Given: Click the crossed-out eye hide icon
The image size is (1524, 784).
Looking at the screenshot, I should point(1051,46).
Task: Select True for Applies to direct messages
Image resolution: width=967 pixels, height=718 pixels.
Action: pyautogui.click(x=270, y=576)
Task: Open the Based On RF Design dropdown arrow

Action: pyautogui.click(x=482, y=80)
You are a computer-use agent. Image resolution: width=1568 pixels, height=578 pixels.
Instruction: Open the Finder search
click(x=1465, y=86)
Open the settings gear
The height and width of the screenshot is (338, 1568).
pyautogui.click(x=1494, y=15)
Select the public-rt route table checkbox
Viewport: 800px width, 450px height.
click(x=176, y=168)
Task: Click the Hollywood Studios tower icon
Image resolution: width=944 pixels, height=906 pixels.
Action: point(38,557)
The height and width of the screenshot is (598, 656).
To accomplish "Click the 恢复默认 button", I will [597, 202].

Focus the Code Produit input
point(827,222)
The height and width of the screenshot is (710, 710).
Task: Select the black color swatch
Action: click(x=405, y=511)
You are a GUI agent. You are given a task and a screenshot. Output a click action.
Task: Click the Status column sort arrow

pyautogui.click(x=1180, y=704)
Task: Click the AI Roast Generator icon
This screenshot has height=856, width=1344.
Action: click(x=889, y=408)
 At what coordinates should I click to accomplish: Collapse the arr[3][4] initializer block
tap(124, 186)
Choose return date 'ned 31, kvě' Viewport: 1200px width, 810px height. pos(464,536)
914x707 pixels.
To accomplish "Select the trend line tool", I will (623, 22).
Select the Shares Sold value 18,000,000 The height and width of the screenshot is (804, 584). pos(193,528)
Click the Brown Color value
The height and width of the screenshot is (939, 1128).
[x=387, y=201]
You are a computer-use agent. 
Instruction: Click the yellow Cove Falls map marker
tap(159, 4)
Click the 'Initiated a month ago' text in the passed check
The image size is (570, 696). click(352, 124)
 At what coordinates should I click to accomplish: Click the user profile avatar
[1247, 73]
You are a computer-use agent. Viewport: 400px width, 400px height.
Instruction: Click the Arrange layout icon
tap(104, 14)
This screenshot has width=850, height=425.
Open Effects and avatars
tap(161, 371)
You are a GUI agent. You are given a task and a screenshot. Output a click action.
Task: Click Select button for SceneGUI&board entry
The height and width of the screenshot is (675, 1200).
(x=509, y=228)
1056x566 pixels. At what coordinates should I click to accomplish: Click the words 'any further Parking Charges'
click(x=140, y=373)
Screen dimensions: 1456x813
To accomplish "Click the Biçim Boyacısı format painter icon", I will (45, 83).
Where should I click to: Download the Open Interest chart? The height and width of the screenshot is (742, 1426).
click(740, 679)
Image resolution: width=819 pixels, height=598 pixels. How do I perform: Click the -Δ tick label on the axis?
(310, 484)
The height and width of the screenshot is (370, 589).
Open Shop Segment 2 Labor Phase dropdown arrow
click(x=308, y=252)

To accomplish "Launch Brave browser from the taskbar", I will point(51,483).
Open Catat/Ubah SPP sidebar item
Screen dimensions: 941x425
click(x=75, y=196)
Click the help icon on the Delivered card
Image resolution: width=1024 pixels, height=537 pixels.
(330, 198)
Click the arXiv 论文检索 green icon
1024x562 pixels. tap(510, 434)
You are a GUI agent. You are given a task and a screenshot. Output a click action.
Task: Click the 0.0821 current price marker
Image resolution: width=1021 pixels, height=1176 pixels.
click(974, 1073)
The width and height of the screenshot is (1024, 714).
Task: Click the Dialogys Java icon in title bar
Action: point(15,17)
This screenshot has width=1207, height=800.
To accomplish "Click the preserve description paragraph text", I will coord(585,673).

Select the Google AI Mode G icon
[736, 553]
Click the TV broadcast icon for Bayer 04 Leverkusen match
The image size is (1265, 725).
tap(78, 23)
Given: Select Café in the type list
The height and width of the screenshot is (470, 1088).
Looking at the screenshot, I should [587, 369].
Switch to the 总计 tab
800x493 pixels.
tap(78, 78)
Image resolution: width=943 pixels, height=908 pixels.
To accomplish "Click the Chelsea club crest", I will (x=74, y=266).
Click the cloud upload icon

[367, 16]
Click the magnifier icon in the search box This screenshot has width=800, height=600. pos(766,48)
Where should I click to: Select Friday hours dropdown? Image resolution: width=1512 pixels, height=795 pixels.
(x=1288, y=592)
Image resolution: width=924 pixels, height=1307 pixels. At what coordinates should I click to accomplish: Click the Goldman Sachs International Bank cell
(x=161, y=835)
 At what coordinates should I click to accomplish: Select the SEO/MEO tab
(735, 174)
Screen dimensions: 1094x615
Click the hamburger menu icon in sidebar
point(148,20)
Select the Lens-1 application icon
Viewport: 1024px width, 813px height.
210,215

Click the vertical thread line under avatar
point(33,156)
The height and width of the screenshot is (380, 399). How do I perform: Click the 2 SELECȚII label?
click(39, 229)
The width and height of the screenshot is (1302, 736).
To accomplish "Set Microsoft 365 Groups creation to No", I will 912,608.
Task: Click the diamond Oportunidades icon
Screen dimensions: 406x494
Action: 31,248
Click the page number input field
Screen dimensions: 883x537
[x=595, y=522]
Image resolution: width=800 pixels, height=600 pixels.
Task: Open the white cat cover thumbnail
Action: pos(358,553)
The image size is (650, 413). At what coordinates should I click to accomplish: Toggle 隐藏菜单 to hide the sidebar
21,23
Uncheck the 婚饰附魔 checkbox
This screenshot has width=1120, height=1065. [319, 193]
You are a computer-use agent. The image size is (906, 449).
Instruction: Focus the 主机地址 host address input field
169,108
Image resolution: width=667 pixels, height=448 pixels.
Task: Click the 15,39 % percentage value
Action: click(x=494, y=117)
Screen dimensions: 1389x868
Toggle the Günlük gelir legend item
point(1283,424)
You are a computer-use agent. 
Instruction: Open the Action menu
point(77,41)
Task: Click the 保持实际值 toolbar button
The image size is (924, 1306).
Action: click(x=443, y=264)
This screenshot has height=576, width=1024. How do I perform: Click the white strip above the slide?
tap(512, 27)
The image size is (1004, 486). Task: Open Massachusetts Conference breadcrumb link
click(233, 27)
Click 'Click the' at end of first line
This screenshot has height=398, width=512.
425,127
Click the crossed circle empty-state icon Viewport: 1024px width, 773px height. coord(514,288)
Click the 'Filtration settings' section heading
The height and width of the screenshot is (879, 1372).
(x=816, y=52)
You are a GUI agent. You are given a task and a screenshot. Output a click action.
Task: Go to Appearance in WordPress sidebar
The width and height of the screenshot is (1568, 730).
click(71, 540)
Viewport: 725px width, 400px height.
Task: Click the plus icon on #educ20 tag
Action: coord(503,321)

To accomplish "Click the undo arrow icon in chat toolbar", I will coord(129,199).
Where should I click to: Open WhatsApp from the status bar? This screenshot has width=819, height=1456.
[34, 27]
#####
◆ **WHAT YOU NEED TO DO**
Reproduce verbatim only the segment of the listing bounded by the line containing "Task: Click the 保持实际值 toolbar button" and the line containing "Click 'Click the' at end of first line", with both boundary lines included.

◆ **TASK RESULT**
Task: Click the 保持实际值 toolbar button
The image size is (924, 1306).
Action: click(x=443, y=264)
This screenshot has height=576, width=1024. How do I perform: Click the white strip above the slide?
tap(512, 27)
The image size is (1004, 486). Task: Open Massachusetts Conference breadcrumb link
click(233, 27)
Click 'Click the' at end of first line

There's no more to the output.